Casper grimaced. “Yeah, the TV said that and about the Navy making sure none of them get across the Channel or North Sea. The religious war thing and the colour wars will be ugly. We’ve got areas of Britain where there’s a lot of immigrants so what do you reckon?”
“There’s not so many here, or anywhere outside London.” Harold fell silent because London was bad news. The Army had blown up the junctions on the M25 and literally walled London in.
“Bradford or Leicester could be bad.” Casper grinned. “For the skinheads and general race hate assholes. I reckon they’d be really outnumbered in Leicester and some of those Sikhs and suchlike are feisty buggers.”
“Maybe the minorities will make enclaves? A lot tend to live in communities anyway. Sort of local majority to offset being a minority?” Harold smiled. “You’re a minority.”
“What, an Orchard Close of fruits? They’d die out in a generation.” Casper chuckled. “Though they might not. A lesbian friend of mine had a kid without a father. She found a donor, then used a turkey baster to get her girlfriend pregnant during a night of passion.”
“They’d never find enough basters.”
“You might on your travels. Are you going out again tonight? I still don’t like the idea for two reasons. First because you go at night and second because only six of you go. Though you do bring some good stuff back.”

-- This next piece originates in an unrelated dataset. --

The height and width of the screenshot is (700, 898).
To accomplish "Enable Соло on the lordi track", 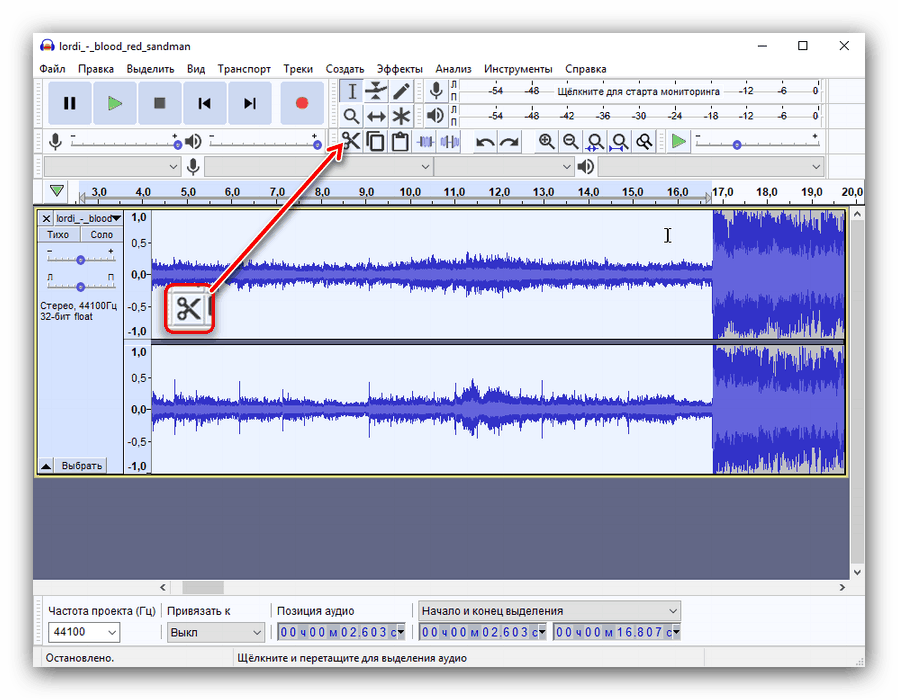I will tap(101, 233).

“Essentials. I’ve found lots of bits needed for loading bullets, for instance, even if a lot of the powder has gone, and a good bit of dowelling for arrows. Last run we found needles and gut for Patricia to sew up wounds. Patricia doesn’t care if those and the instruments were from a vet’s. She’s going through the drugs to see what’s useable on humans.”
Harold tone darkened. “So far we’ve found enough medication to keep those like Karen and Mary, Finn’s Mum, more or less all right. That’s getting harder and already some people are deteriorating. Patricia sorts through what we find for equivalents but she’s not a doctor.”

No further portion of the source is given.